Commander, ECOMOG Peacekeeping Force, Liberia
- In office September 1990 – February 1991
- Preceded by: Lt-Gen. A. Quainoo
- Succeeded by: Maj-Gen. R.M. Kupolati

Personal details
- Born: Joshua Nimyel Dogonyaro 12 September 1940 Vom, Northern Region, British Nigeria (now in Plateau State, Nigeria)
- Died: 14 May 2021 (aged 80)
- Alma mater: Boys' Secondary School, Gindiri

Military service
- Allegiance: Nigeria
- Branch/service: Nigerian Army
- Rank: Lieutenant general

= Joshua Dogonyaro =

Nigerian military officer (1940–2021)

Joshua Nimyel Dogonyaro (12 September 1940 – 14 May 2021) was a Nigerian army lieutenant general and a military administrator.

== Early life and education ==
Dogonyaro was born in Vom, Plateau State, though a native of Tarok in Langtang North Local Government Area.
He had his early education at Boys’ Secondary School, Gindiri, and thereafter, was enlisted in the Nigerian Army in 1964. Dogonyaro attended the Nigerian Defence Academy from 1964-1967 alongside contemporaries such as Aliyu Mohammed Gusau and Mohammed Kaliel. He also attended the National Institute for Policy and Strategic Studies, Kuru, Jos and obtained National Institute.

== Military career ==
Joshua Dogonyaro was commissioned Second-Lieutenant in the Nigerian Army Armoured Corps, 1967; Officer Commanding, 1 Recce Squadron, NA, 1967–69; Quartermaster General, I Infantry Division (Main), NA, 1969–70. He became Chief Instructor and Adjutant, Rece Training School, NA, 1970 to 1972; Commanding Officer, I Recce Regiment, N.A., 1972 to 1976. He was appointed Principal Staff Officer, Headquarters, Nigerian Army Armoured Corp, 1976 to 1977; Commanding Officer, 24 Armoured Brigade, N.A., 1977–79.
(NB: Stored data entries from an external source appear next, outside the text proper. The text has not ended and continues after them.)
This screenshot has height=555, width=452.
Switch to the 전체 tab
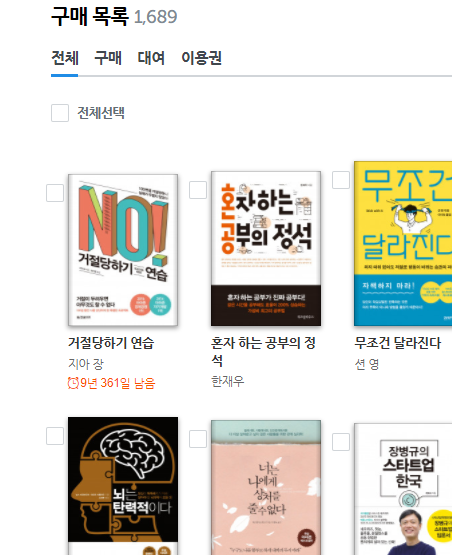(x=65, y=58)
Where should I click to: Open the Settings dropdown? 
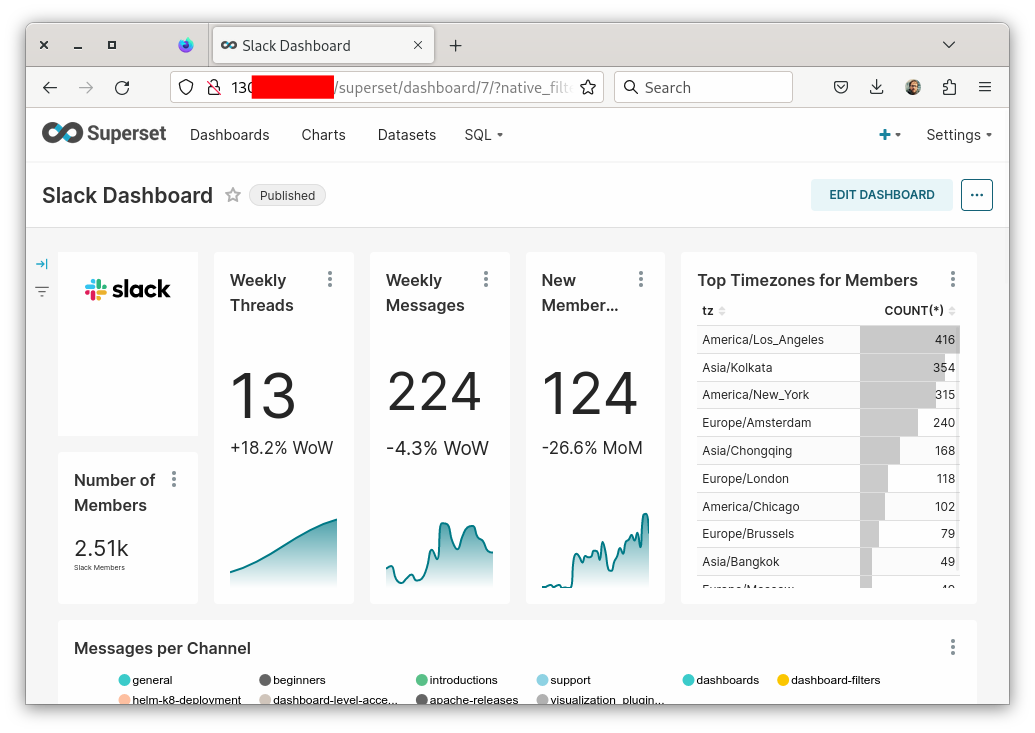(958, 134)
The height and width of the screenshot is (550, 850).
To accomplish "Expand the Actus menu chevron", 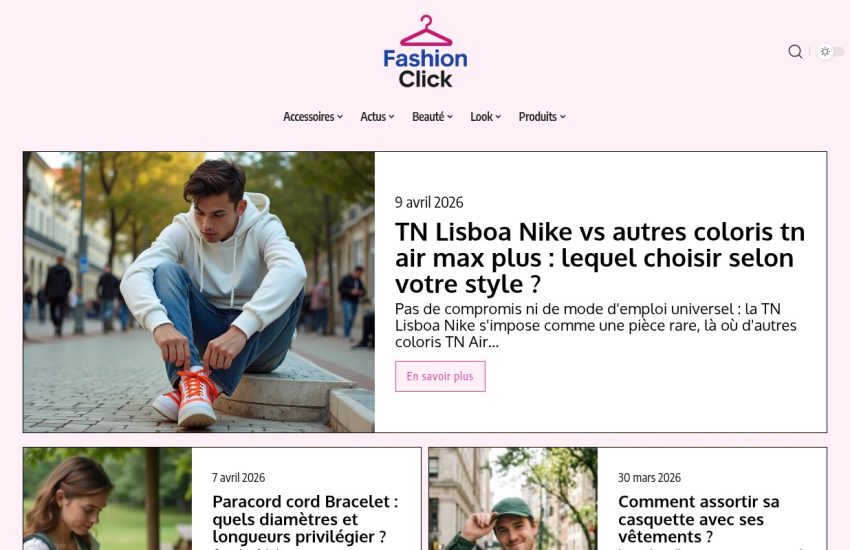I will 391,117.
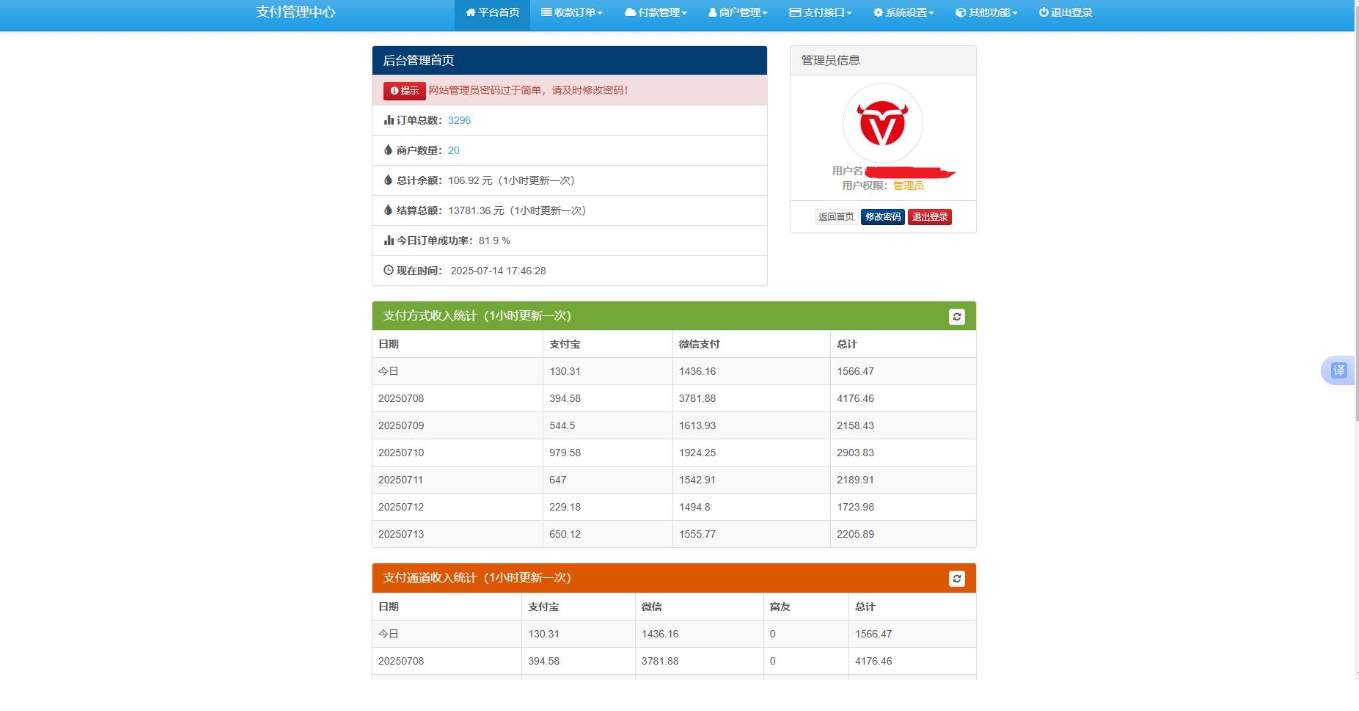Click the translate floating icon on right edge
Screen dimensions: 1359x711
click(1339, 370)
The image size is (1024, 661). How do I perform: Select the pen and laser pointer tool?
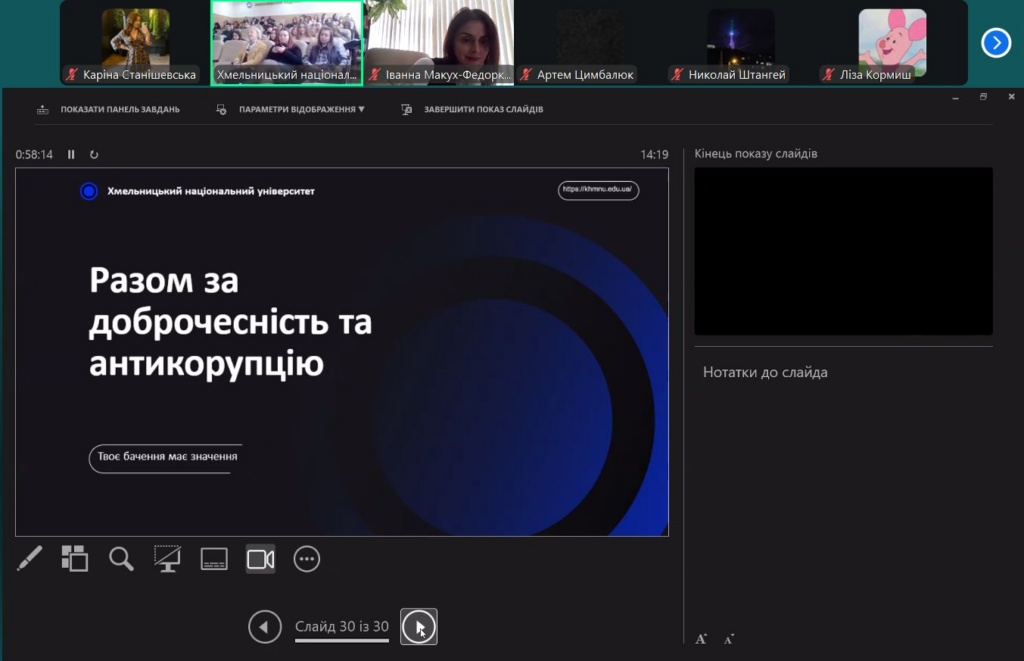(29, 558)
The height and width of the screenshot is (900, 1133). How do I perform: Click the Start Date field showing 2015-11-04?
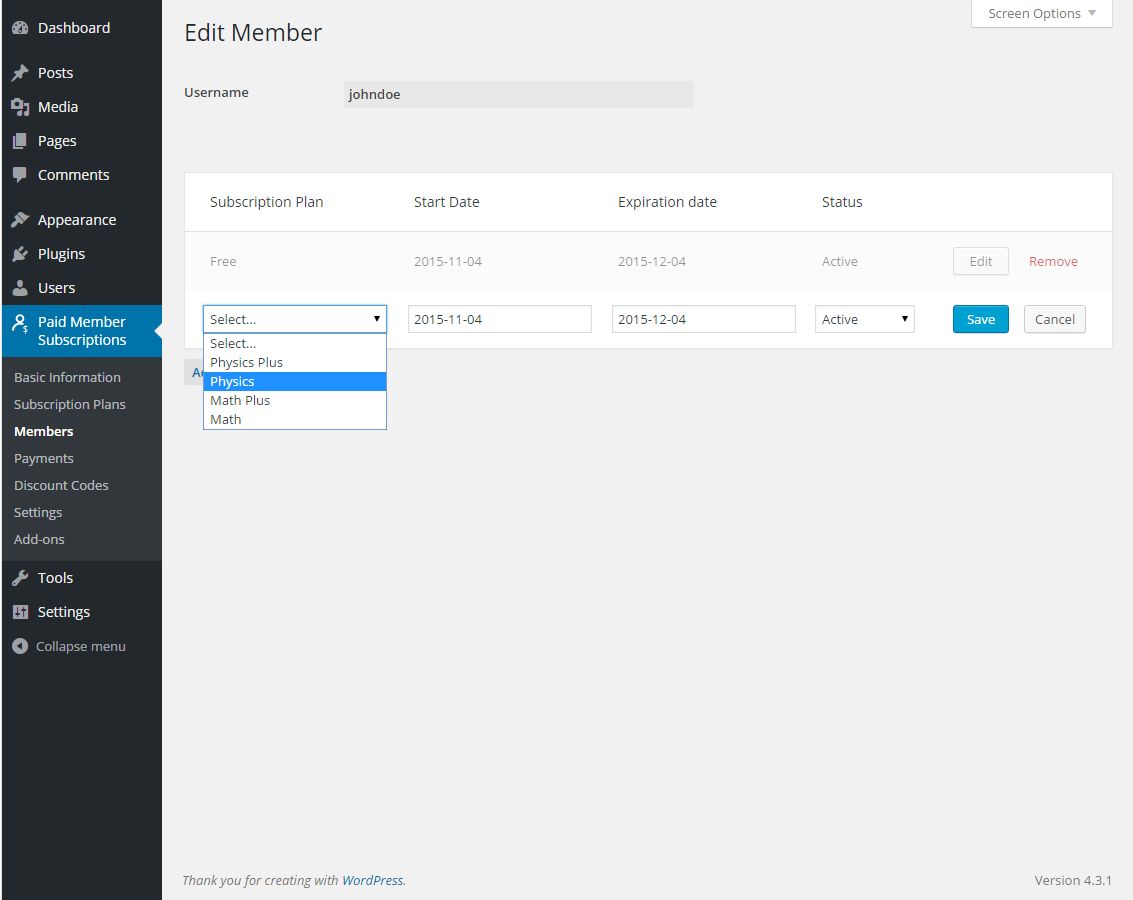(499, 318)
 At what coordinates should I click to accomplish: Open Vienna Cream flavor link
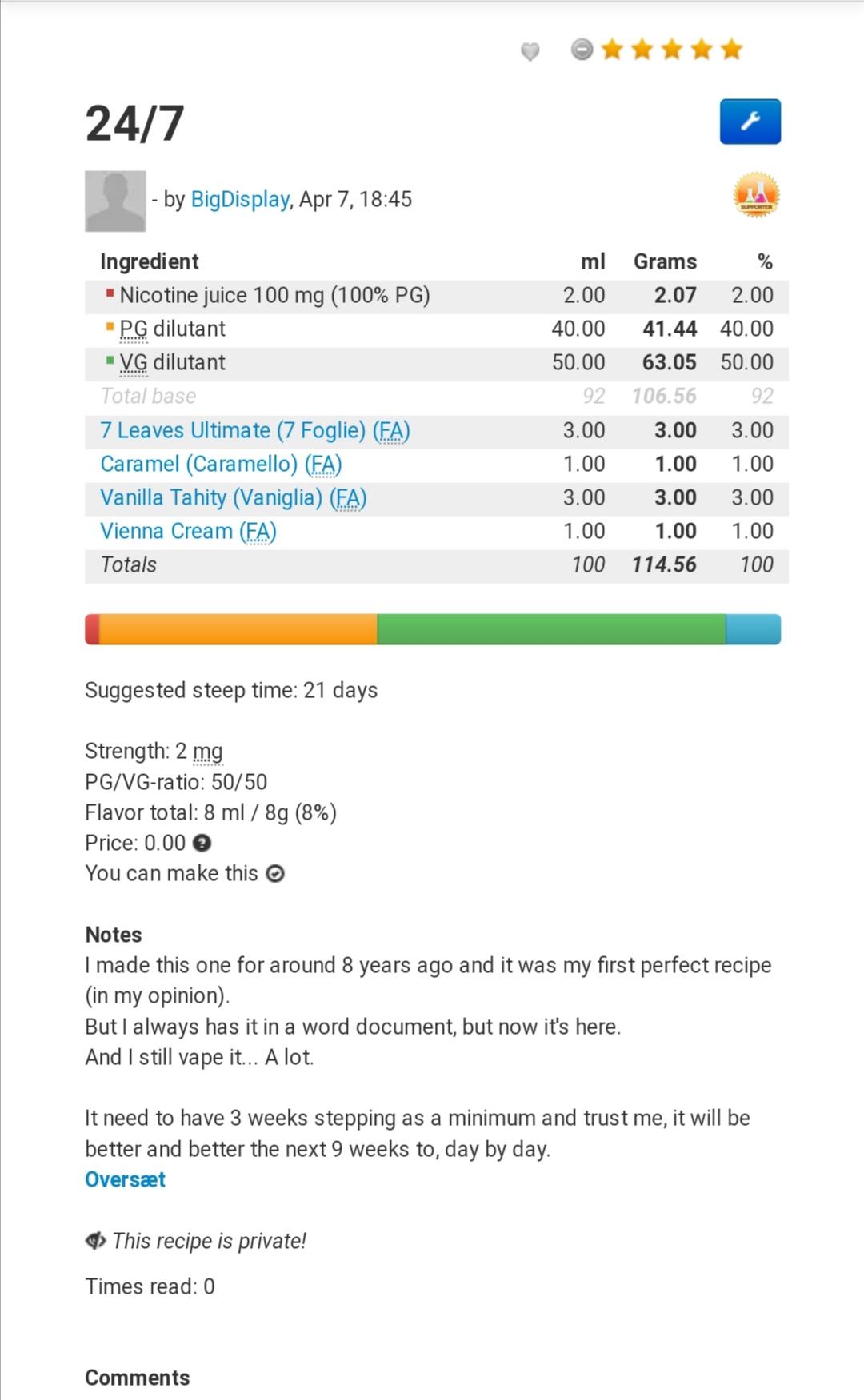click(188, 531)
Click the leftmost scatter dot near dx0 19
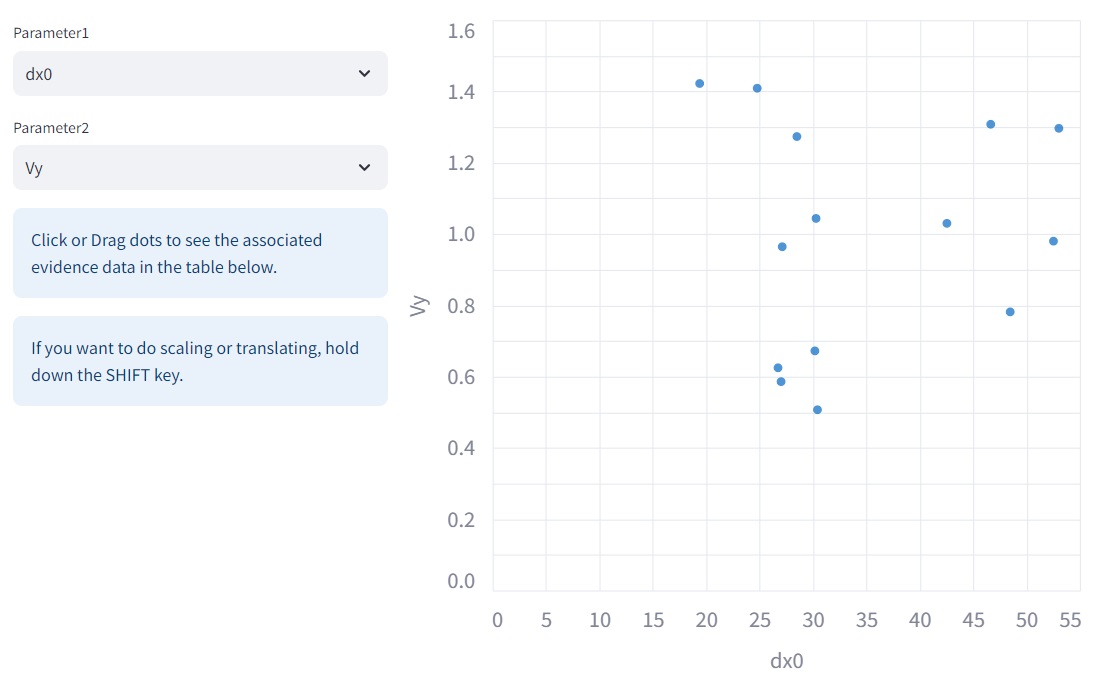This screenshot has height=677, width=1098. coord(699,84)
Between 1984 and 1985, he was made the Task Force Commanding Officer, 203 Armoured Battalion on the Peace-keeping Force in Chad; Director of Manning (Army), Army Headquarters, ‘A’ Branch, N.A. and Director of Armoury, 1985.

He was also the General Officer Commanding 3 Armoured Division, Nigerian Army, Jos, 1985 to 1987; mm: Armed Forces Ruling Council (AFRC), 1985; General Officer Commanding 2nd Mechanised Division, Nigerian Army, Ibadan, 1987; promoted to Major-General, 1988; promoted to Lt. General; he was ECOMOG Commander from September 1990 to February 1991; he retired from the army in 1993.

== Controversy and 1985 Coup ==
Dogonyaro was said to be a member of the dreaded Langtang Mafia in Nigeria's military circle, a rumoured clique of military men from Langtang in Plateau State who were in powerful positions in government. During the 1985 coup, which deposed Major-General Muhammadu Buhari's regime, Joshua Nimyel Dogonyaro, then a Colonel, announced the deposing of the regime saying:'A small group of individuals in the Supreme Military Council had abused their power and failed to listen to the advice of their colleagues or the public, about tackling the country's economic problems.'Lieutenant General Joshua Dogonyaro was reported to be among the top military high-ranking officers who were Anti-June 12, who supported the annulment of the 12 June 1993 election which denied the acclaimed winner, Chief MKO Abiola after overwhelming support to win the presidential election.

== Death ==
Suffered a stroke, died early 14 May 2021 at the age of 80 at the Jos University Teaching Hospital. Remains deposited at Air Force Hospital in Jos.